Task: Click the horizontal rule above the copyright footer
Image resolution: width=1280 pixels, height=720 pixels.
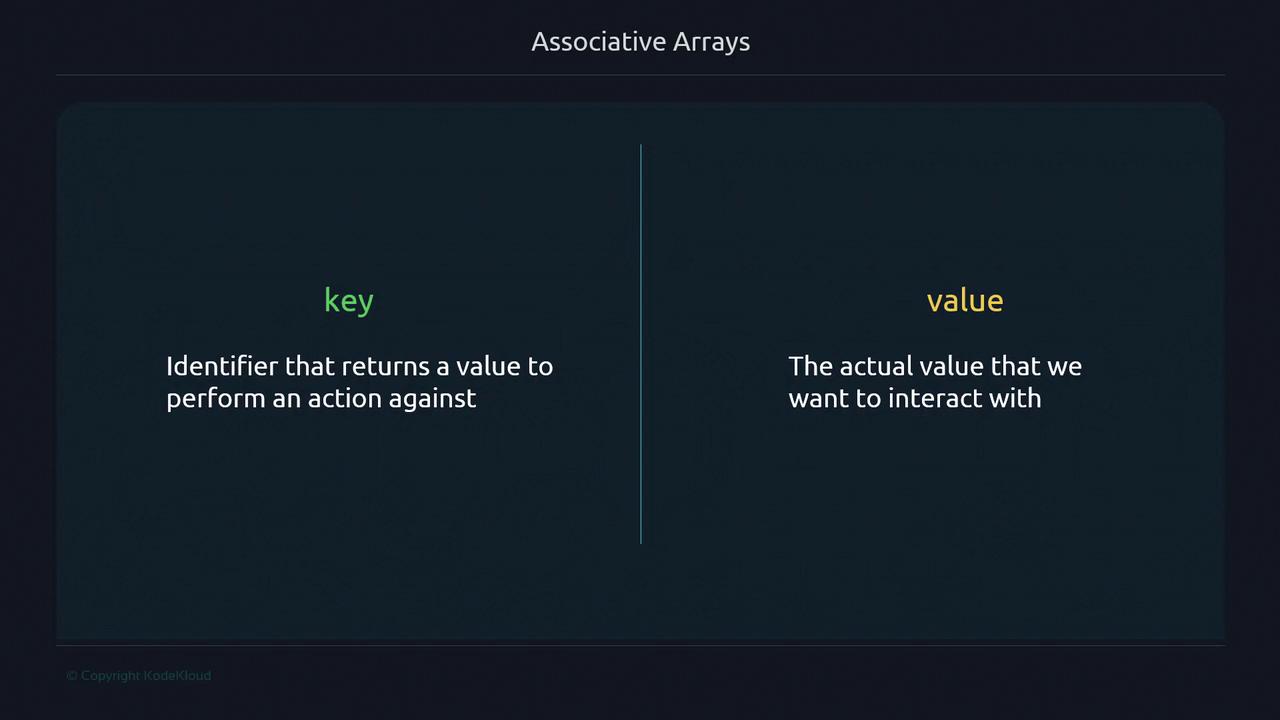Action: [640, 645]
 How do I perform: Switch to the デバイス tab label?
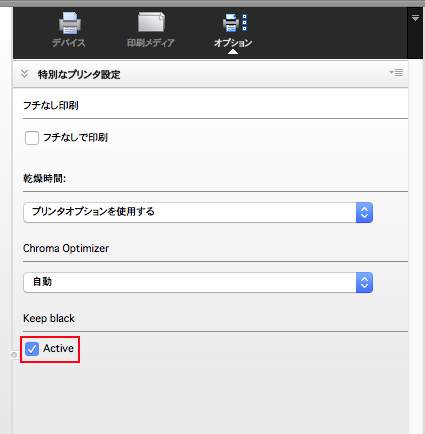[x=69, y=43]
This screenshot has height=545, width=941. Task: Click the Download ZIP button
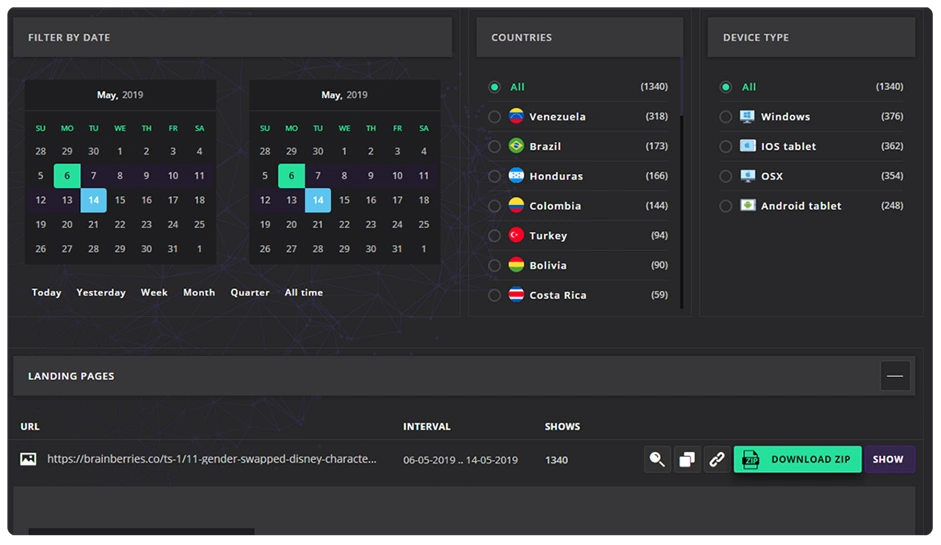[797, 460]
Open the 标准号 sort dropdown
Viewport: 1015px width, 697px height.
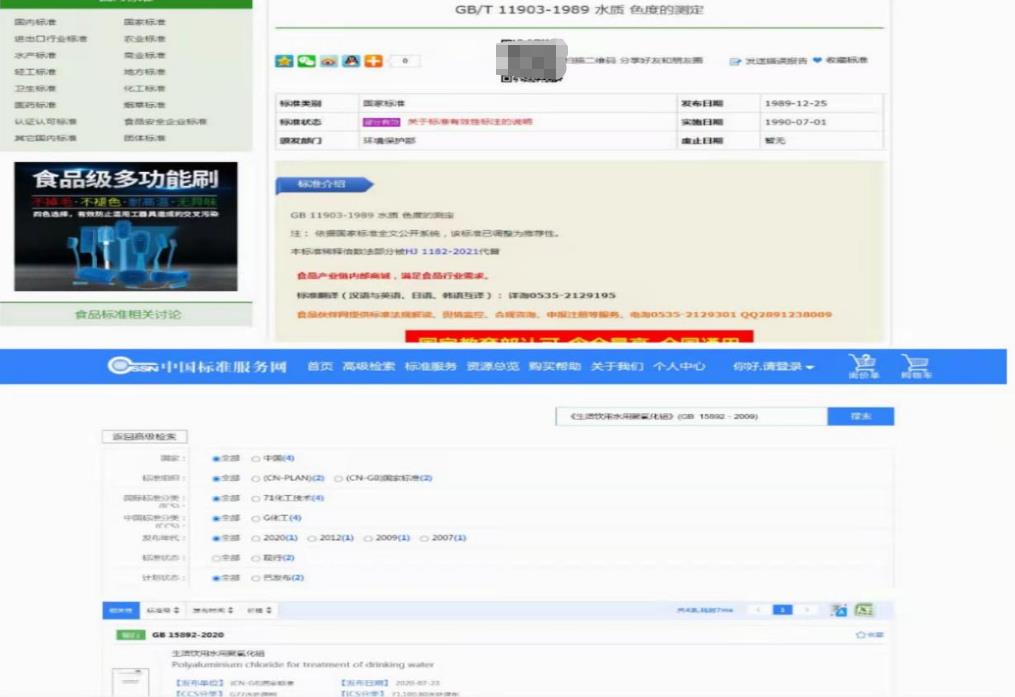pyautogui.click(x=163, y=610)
§
• WORK ITEM: Please retype exactly the lines from the one containing "This screenshot has" through the last line of the records, both included, leaving out every picture.

• ANSWER FOR THIS EXERCISE:
This screenshot has height=545, width=941. Task: Click the Download ZIP button
[797, 460]
Open the 标准号 sort dropdown
Viewport: 1015px width, 697px height.
pyautogui.click(x=163, y=610)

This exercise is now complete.